▸ **YOUR OBJECTIVE**: Every line in the data below that includes "computer" belongs in the answer, copied as it stands.

▸ **EXERCISE DATA**:

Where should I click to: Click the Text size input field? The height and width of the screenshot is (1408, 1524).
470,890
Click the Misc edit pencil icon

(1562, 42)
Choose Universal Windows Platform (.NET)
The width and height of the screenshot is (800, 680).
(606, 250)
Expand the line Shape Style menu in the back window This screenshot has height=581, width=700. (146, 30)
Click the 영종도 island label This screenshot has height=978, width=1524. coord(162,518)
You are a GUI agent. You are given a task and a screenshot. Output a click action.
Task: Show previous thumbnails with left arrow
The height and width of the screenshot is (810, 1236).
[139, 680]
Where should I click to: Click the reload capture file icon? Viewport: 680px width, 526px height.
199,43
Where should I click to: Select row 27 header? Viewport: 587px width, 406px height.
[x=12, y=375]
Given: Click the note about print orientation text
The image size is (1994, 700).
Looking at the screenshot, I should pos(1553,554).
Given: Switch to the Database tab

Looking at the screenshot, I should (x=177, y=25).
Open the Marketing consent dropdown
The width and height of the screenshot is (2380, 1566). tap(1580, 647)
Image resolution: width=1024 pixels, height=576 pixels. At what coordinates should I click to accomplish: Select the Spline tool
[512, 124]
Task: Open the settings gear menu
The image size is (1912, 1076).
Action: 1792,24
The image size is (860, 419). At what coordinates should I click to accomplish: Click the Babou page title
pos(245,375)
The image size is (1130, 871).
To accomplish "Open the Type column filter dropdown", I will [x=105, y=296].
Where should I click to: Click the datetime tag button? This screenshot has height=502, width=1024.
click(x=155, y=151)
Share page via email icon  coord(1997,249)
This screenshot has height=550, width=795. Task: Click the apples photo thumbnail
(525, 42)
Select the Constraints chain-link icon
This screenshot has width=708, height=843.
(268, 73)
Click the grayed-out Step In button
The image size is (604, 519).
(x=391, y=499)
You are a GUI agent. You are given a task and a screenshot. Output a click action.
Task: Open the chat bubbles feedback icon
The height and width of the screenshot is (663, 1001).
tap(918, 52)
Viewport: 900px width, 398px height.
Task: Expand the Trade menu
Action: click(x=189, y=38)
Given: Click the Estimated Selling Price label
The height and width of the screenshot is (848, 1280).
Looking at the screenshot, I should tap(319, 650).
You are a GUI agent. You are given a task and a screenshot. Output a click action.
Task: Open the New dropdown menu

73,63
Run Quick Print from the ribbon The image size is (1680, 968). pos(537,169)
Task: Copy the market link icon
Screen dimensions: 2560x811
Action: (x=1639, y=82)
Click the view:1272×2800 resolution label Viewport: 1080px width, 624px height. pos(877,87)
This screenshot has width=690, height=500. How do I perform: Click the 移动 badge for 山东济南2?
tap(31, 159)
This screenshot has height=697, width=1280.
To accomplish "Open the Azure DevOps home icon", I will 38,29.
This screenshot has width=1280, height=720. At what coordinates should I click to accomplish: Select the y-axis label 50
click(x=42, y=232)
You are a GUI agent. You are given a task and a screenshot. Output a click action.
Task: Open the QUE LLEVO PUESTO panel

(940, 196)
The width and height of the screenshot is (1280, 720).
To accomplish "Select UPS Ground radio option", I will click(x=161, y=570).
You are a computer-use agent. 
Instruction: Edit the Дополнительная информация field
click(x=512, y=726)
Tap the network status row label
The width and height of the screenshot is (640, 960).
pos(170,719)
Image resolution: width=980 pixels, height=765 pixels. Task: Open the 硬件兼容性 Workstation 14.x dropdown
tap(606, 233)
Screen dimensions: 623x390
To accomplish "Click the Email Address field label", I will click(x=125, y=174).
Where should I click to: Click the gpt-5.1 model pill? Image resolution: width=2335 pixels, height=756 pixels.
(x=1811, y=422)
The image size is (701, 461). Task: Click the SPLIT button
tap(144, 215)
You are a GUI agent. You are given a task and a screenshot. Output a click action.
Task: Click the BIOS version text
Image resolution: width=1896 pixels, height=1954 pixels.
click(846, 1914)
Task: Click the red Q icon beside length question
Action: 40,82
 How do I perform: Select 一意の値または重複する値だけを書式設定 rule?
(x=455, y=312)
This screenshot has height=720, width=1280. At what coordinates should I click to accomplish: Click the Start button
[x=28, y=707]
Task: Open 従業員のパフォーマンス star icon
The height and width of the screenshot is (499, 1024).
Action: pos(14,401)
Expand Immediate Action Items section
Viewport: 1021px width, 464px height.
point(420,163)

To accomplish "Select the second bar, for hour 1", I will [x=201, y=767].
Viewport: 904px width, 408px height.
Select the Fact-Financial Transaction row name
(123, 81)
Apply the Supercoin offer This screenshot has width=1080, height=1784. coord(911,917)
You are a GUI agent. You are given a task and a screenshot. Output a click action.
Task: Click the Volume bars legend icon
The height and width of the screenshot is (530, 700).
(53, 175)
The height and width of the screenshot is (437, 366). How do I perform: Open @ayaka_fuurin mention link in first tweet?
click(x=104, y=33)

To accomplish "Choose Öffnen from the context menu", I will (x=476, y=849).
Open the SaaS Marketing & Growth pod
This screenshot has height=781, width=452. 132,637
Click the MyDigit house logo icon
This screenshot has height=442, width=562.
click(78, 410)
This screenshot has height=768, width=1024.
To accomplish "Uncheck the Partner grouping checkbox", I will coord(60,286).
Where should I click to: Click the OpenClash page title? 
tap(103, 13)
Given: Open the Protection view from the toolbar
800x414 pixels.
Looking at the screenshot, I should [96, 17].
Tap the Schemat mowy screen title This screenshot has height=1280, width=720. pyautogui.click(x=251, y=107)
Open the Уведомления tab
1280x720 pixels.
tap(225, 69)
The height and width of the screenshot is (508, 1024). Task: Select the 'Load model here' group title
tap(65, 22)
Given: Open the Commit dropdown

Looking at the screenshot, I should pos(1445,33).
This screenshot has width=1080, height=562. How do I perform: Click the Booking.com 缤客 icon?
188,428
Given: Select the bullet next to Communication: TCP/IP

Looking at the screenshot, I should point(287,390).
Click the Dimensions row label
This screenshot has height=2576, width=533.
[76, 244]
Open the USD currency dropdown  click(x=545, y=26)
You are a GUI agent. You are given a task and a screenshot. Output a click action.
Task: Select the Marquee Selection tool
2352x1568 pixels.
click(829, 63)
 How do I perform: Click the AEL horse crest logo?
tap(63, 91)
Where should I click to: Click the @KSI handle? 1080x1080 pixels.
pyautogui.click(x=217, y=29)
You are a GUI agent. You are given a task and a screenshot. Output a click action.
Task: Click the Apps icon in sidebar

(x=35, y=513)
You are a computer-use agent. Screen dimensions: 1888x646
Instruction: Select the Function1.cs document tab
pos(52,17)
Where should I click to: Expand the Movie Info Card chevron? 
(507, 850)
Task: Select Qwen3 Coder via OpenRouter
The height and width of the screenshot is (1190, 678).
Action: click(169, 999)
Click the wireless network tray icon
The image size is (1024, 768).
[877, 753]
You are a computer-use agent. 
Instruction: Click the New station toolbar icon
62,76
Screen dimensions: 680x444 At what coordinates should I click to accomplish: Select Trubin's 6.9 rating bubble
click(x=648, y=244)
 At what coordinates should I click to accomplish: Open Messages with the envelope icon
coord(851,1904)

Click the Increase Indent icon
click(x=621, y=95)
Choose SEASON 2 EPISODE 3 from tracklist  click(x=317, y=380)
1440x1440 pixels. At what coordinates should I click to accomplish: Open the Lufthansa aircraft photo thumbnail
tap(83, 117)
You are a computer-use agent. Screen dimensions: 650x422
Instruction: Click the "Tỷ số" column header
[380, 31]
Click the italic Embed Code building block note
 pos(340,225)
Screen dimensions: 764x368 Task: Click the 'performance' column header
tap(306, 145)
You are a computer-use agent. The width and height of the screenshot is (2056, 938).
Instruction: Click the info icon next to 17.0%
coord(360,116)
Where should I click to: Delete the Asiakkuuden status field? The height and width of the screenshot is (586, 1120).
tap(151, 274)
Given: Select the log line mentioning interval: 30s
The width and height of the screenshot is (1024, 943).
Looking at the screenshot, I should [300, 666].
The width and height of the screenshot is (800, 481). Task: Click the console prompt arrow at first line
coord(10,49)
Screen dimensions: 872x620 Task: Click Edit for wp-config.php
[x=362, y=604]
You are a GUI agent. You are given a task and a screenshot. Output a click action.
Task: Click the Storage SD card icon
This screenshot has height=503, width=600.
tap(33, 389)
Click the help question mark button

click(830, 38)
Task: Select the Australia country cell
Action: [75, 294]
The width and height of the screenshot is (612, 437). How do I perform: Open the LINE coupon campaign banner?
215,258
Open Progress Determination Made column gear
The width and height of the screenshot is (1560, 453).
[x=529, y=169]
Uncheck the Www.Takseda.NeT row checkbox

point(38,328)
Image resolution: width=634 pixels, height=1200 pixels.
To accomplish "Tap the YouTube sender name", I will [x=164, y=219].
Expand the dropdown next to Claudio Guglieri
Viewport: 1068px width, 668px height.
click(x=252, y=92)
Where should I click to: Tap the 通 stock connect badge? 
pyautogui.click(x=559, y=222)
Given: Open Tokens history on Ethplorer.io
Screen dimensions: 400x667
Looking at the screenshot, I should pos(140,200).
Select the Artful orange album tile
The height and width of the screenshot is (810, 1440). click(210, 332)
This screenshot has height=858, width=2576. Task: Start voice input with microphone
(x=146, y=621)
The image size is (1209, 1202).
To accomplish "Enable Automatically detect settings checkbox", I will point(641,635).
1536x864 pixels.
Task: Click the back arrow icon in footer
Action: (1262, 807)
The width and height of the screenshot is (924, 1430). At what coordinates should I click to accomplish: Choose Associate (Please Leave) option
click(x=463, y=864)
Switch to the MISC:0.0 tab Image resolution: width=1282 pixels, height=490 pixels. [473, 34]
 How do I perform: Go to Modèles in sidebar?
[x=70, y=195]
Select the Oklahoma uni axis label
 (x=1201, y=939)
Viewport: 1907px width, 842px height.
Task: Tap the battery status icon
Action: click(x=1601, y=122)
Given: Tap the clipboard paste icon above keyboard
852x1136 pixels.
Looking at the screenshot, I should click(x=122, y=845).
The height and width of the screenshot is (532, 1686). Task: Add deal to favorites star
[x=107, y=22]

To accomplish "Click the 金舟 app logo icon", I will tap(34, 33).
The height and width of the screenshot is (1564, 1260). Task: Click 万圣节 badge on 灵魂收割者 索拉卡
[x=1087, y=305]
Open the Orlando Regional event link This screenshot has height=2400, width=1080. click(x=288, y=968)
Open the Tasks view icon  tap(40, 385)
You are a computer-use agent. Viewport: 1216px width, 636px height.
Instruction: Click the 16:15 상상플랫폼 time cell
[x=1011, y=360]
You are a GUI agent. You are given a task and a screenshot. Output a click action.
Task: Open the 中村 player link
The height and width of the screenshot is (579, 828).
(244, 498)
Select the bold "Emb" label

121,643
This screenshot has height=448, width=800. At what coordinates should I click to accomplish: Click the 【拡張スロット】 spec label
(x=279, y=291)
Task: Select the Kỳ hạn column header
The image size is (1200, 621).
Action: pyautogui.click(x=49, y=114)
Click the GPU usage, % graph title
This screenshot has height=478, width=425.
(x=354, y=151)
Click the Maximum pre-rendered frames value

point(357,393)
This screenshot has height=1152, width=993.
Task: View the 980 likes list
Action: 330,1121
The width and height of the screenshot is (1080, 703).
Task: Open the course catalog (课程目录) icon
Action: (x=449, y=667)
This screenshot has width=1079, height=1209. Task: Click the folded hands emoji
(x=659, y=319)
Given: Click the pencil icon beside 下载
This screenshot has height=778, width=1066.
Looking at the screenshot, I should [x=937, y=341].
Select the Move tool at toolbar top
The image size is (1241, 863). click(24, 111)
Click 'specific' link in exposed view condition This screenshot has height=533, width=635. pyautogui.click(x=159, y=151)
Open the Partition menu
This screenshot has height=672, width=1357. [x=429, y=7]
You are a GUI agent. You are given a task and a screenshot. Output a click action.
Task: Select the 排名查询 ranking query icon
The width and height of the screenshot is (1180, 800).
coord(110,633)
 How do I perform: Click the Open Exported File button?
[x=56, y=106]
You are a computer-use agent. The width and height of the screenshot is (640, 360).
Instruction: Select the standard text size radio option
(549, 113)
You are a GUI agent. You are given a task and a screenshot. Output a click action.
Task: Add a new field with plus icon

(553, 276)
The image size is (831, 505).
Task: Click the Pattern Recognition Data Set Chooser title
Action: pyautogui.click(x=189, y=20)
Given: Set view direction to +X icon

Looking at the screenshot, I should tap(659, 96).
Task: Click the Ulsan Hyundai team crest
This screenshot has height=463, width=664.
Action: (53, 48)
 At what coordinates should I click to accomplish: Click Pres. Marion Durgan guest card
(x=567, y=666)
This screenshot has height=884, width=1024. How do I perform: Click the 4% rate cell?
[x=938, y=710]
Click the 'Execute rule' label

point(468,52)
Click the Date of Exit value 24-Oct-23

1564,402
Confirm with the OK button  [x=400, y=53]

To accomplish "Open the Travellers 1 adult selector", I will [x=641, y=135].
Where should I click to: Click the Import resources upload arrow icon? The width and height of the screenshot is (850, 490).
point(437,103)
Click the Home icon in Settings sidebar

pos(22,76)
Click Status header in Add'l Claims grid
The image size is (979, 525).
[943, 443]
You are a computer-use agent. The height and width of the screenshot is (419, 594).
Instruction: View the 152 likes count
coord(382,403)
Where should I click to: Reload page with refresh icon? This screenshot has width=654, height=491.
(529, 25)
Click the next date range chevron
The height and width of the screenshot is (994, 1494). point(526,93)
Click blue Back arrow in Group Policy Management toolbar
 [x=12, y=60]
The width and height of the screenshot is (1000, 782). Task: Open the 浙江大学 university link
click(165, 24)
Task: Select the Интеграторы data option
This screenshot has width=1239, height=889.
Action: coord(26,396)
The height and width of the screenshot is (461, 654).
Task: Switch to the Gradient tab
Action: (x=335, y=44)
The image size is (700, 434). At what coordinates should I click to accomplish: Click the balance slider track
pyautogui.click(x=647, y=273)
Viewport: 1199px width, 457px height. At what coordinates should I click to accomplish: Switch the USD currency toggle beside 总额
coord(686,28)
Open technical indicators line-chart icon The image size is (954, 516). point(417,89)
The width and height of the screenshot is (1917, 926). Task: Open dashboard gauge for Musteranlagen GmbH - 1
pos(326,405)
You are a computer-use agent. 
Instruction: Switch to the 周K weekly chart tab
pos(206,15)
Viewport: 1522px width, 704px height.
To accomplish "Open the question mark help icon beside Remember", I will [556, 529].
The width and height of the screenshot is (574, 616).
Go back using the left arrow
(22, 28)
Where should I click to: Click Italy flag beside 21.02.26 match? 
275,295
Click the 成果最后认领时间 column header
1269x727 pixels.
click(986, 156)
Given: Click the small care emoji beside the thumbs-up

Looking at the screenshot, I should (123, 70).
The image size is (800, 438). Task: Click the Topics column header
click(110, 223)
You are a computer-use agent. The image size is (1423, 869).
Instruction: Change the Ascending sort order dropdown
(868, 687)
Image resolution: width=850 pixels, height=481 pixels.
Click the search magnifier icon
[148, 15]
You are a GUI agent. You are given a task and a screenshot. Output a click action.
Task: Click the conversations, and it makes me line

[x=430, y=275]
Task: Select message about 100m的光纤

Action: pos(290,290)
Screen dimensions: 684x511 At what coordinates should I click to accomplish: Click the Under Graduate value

▸ **ANSWER TO THIS PROBLEM**:
You are a computer-use agent. 
You are a computer-use agent. Screen dimensions: 1888x646
You are a computer-use agent. 
You are a computer-use agent. Screen dimensions: 650x422
You are a computer-use agent. The width and height of the screenshot is (2056, 938).
You are a computer-use agent. Viewport: 1216px width, 636px height.
You are a computer-use agent. The width and height of the screenshot is (640, 360).
You are a computer-use agent. The height and width of the screenshot is (419, 594).
You are a computer-use agent. 
You are a computer-use agent. The image size is (1423, 869).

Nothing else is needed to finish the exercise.